What is needed here is an exact repetition of the records below, beginning at the line that has "This screenshot has width=1188, height=736." and stopping after the line that has "Given: Click the".
====== Source material ======
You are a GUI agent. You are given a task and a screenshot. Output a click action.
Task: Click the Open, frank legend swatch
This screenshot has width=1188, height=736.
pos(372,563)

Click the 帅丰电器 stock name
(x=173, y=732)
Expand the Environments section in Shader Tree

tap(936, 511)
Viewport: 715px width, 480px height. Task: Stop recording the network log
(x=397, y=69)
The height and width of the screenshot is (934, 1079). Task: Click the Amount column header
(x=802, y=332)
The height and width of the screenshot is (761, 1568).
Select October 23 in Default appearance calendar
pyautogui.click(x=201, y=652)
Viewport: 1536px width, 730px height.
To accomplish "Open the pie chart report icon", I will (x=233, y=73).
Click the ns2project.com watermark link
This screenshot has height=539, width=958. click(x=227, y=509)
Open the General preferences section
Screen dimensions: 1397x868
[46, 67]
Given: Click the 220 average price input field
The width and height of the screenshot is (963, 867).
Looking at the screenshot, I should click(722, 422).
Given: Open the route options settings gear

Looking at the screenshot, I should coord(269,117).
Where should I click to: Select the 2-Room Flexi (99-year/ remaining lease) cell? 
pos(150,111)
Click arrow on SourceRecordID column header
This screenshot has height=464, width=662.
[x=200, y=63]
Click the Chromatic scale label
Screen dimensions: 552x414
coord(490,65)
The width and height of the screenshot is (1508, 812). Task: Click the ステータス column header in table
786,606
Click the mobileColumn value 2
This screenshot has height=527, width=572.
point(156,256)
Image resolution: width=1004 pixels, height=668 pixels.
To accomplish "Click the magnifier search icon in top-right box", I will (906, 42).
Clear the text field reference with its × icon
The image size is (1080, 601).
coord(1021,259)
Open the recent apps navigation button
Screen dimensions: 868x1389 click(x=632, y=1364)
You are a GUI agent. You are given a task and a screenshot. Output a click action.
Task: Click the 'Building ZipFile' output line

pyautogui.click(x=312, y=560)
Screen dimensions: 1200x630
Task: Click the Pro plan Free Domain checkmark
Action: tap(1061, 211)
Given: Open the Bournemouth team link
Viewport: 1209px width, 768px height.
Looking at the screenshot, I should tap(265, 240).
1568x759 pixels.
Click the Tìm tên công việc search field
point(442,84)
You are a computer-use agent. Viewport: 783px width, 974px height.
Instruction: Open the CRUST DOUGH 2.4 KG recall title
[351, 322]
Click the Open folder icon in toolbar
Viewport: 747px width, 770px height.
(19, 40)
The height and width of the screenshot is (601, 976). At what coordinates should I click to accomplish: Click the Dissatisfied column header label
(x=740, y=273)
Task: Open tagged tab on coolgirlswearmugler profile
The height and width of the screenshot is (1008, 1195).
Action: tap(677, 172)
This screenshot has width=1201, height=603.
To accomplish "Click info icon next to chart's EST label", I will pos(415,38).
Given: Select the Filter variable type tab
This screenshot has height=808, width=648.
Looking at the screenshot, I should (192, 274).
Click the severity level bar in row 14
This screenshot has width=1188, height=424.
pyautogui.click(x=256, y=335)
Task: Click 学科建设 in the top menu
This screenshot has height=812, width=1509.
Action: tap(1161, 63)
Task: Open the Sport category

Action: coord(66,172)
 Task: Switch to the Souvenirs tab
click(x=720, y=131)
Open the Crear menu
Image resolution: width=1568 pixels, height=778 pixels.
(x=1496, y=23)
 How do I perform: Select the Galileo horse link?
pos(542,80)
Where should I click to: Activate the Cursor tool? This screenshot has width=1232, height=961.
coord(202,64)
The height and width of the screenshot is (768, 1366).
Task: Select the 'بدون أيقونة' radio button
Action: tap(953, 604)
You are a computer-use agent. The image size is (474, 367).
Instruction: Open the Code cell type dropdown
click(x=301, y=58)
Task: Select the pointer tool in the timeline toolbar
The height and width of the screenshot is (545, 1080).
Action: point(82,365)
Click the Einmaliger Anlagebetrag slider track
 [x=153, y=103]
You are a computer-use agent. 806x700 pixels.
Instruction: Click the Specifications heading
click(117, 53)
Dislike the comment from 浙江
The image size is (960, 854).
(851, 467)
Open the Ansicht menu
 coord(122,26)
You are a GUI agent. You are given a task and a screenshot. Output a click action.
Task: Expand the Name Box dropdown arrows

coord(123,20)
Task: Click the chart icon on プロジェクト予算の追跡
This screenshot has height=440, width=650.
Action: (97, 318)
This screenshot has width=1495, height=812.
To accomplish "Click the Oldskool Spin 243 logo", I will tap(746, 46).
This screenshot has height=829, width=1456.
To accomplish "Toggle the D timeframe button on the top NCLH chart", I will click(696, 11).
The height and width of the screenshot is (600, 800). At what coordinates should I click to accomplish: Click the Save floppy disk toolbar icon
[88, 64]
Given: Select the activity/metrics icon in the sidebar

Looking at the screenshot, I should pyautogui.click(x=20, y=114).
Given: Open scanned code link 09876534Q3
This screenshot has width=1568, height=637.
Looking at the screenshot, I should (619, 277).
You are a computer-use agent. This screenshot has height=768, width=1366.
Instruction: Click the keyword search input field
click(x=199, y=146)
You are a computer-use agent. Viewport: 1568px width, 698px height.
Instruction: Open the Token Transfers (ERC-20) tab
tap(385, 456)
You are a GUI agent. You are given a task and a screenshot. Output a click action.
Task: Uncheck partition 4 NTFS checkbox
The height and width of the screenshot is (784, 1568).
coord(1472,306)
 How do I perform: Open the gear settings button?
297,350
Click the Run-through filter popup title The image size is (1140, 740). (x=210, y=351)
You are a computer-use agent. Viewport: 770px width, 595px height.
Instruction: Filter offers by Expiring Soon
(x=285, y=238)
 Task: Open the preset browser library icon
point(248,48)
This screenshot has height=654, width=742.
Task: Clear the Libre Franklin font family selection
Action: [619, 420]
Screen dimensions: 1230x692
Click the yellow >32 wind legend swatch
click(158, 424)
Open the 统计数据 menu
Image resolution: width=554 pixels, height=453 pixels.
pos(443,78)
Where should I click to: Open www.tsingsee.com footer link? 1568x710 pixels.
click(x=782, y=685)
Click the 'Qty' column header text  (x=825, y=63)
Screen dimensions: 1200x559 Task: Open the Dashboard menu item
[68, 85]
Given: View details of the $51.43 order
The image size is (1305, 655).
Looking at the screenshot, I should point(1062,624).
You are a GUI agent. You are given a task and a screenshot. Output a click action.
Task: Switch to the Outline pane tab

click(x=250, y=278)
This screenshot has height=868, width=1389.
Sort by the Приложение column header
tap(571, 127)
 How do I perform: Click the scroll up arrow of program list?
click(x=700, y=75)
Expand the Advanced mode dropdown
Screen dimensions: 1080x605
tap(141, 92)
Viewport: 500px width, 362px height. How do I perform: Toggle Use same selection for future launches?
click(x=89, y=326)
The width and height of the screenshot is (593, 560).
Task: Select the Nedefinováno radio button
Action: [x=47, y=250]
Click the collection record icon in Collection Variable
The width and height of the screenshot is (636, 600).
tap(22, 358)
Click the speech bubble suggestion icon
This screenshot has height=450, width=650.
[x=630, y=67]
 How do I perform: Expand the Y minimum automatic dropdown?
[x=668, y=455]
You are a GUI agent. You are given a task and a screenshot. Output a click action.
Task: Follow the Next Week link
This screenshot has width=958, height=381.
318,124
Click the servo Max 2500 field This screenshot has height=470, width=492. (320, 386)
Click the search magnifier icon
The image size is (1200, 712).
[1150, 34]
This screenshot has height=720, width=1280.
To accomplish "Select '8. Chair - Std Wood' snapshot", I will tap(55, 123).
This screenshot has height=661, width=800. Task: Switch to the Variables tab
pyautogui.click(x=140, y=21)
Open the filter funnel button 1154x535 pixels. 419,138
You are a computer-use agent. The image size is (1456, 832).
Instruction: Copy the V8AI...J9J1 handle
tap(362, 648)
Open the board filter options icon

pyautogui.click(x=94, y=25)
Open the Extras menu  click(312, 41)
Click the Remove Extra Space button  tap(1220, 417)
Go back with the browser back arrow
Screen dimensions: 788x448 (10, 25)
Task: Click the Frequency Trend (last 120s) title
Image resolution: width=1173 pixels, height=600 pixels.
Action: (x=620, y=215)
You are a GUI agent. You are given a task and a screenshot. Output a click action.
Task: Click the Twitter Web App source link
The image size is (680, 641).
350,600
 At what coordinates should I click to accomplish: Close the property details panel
======
* _Solution for this task_
This screenshot has width=1188, height=736.
pos(372,563)

Click the 帅丰电器 stock name
(x=173, y=732)
Expand the Environments section in Shader Tree

tap(936, 511)
Viewport: 715px width, 480px height. Task: Stop recording the network log
(x=397, y=69)
The height and width of the screenshot is (934, 1079). Task: Click the Amount column header
(x=802, y=332)
The height and width of the screenshot is (761, 1568).
Select October 23 in Default appearance calendar
pyautogui.click(x=201, y=652)
Viewport: 1536px width, 730px height.
To accomplish "Open the pie chart report icon", I will (x=233, y=73).
Click the ns2project.com watermark link
This screenshot has height=539, width=958. click(x=227, y=509)
Open the General preferences section
Screen dimensions: 1397x868
[46, 67]
Given: Click the 220 average price input field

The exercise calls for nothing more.